→ **WORK ORDER**
The full set of lines below has to be written out again exactly.

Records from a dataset
----

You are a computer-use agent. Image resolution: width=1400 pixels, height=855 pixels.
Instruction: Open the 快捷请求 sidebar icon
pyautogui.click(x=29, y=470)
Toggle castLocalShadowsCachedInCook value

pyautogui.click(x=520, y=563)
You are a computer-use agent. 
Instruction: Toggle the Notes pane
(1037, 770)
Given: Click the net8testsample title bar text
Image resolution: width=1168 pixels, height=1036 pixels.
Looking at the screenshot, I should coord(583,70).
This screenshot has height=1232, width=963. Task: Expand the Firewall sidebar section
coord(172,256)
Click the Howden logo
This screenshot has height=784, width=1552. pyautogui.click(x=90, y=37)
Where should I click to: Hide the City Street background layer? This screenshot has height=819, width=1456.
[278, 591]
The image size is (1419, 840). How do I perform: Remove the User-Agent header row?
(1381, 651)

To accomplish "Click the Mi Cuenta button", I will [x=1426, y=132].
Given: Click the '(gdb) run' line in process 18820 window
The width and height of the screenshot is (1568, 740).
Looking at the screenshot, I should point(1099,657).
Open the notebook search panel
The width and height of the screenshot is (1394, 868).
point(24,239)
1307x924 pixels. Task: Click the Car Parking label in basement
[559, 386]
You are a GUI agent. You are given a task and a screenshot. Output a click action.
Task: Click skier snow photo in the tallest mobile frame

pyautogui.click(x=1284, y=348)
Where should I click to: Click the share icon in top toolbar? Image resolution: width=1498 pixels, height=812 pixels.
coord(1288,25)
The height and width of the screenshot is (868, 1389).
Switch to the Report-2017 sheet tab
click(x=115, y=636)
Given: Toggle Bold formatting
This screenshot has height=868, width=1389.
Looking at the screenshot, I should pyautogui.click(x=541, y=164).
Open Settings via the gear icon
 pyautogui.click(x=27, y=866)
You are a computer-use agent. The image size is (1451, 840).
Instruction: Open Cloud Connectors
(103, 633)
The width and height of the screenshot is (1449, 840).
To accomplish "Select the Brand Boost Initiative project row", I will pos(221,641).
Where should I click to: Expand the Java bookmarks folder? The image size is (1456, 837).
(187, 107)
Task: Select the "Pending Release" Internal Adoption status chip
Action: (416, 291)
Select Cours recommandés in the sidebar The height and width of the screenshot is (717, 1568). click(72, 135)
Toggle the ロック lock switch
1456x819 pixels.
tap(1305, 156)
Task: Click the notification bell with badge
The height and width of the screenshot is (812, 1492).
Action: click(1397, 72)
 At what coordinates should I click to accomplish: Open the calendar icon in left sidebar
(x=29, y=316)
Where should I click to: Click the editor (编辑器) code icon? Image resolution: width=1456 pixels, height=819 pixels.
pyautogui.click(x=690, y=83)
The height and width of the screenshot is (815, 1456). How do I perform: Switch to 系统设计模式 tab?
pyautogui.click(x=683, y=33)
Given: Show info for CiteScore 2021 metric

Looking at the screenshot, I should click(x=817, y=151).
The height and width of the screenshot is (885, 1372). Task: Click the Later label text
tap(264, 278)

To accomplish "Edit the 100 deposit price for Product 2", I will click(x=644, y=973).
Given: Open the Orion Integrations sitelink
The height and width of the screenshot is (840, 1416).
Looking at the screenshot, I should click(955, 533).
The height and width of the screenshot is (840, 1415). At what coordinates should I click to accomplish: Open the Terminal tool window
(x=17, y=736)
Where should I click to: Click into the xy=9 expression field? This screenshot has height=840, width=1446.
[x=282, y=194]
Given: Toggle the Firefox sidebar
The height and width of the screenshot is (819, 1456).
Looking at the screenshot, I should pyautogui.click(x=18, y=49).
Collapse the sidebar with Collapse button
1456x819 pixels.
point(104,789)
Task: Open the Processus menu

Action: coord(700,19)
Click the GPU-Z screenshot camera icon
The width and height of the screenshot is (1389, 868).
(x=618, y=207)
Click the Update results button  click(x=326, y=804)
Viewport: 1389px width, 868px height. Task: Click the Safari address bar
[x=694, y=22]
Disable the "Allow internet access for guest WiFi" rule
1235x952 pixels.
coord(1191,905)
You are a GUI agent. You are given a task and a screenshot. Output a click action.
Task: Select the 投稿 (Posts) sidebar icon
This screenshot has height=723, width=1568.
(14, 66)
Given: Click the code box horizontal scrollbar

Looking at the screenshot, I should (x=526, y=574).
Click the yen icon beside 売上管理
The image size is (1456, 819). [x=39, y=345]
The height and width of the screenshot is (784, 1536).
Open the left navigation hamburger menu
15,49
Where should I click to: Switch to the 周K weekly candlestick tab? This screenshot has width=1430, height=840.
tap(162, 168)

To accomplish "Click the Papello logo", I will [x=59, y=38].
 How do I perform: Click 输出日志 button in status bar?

----

→ **PROBLEM SOLUTION**
You are a computer-use agent. Image resolution: width=1400 pixels, height=855 pixels.
Instruction: Open the 快捷请求 sidebar icon
pyautogui.click(x=29, y=470)
Toggle castLocalShadowsCachedInCook value

pyautogui.click(x=520, y=563)
You are a computer-use agent. 
Instruction: Toggle the Notes pane
(1037, 770)
Given: Click the net8testsample title bar text
Image resolution: width=1168 pixels, height=1036 pixels.
Looking at the screenshot, I should coord(583,70).
This screenshot has height=1232, width=963. Task: Expand the Firewall sidebar section
coord(172,256)
Click the Howden logo
This screenshot has height=784, width=1552. pyautogui.click(x=90, y=37)
Where should I click to: Hide the City Street background layer? This screenshot has height=819, width=1456.
[278, 591]
The image size is (1419, 840). How do I perform: Remove the User-Agent header row?
(1381, 651)

To accomplish "Click the Mi Cuenta button", I will [x=1426, y=132].
Given: Click the '(gdb) run' line in process 18820 window
The width and height of the screenshot is (1568, 740).
Looking at the screenshot, I should point(1099,657).
Open the notebook search panel
The width and height of the screenshot is (1394, 868).
point(24,239)
1307x924 pixels. Task: Click the Car Parking label in basement
[559, 386]
You are a GUI agent. You are given a task and a screenshot. Output a click action.
Task: Click skier snow photo in the tallest mobile frame

pyautogui.click(x=1284, y=348)
Where should I click to: Click the share icon in top toolbar? Image resolution: width=1498 pixels, height=812 pixels.
coord(1288,25)
The height and width of the screenshot is (868, 1389).
Switch to the Report-2017 sheet tab
click(x=115, y=636)
Given: Toggle Bold formatting
This screenshot has height=868, width=1389.
Looking at the screenshot, I should pyautogui.click(x=541, y=164).
Open Settings via the gear icon
 pyautogui.click(x=27, y=866)
You are a computer-use agent. The image size is (1451, 840).
Instruction: Open Cloud Connectors
(103, 633)
The width and height of the screenshot is (1449, 840).
To accomplish "Select the Brand Boost Initiative project row", I will pos(221,641).
Where should I click to: Expand the Java bookmarks folder? The image size is (1456, 837).
(187, 107)
Task: Select the "Pending Release" Internal Adoption status chip
Action: (416, 291)
Select Cours recommandés in the sidebar The height and width of the screenshot is (717, 1568). click(72, 135)
Toggle the ロック lock switch
1456x819 pixels.
tap(1305, 156)
Task: Click the notification bell with badge
The height and width of the screenshot is (812, 1492).
Action: click(1397, 72)
 At what coordinates should I click to accomplish: Open the calendar icon in left sidebar
(x=29, y=316)
Where should I click to: Click the editor (编辑器) code icon? Image resolution: width=1456 pixels, height=819 pixels.
pyautogui.click(x=690, y=83)
The height and width of the screenshot is (815, 1456). How do I perform: Switch to 系统设计模式 tab?
pyautogui.click(x=683, y=33)
Given: Show info for CiteScore 2021 metric

Looking at the screenshot, I should click(x=817, y=151).
The height and width of the screenshot is (885, 1372). Task: Click the Later label text
tap(264, 278)

To accomplish "Edit the 100 deposit price for Product 2", I will click(x=644, y=973).
Given: Open the Orion Integrations sitelink
The height and width of the screenshot is (840, 1416).
Looking at the screenshot, I should click(955, 533).
The height and width of the screenshot is (840, 1415). At what coordinates should I click to accomplish: Open the Terminal tool window
(x=17, y=736)
Where should I click to: Click into the xy=9 expression field? This screenshot has height=840, width=1446.
[x=282, y=194]
Given: Toggle the Firefox sidebar
The height and width of the screenshot is (819, 1456).
Looking at the screenshot, I should pyautogui.click(x=18, y=49).
Collapse the sidebar with Collapse button
1456x819 pixels.
point(104,789)
Task: Open the Processus menu

Action: coord(700,19)
Click the GPU-Z screenshot camera icon
The width and height of the screenshot is (1389, 868).
(x=618, y=207)
Click the Update results button  click(x=326, y=804)
Viewport: 1389px width, 868px height. Task: Click the Safari address bar
[x=694, y=22]
Disable the "Allow internet access for guest WiFi" rule
1235x952 pixels.
coord(1191,905)
You are a GUI agent. You are given a task and a screenshot. Output a click action.
Task: Select the 投稿 (Posts) sidebar icon
This screenshot has height=723, width=1568.
(14, 66)
Given: Click the code box horizontal scrollbar

Looking at the screenshot, I should (x=526, y=574).
Click the yen icon beside 売上管理
The image size is (1456, 819). [x=39, y=345]
The height and width of the screenshot is (784, 1536).
Open the left navigation hamburger menu
15,49
Where should I click to: Switch to the 周K weekly candlestick tab? This screenshot has width=1430, height=840.
tap(162, 168)

To accomplish "Click the Papello logo", I will [x=59, y=38].
 How do I perform: Click 输出日志 button in status bar?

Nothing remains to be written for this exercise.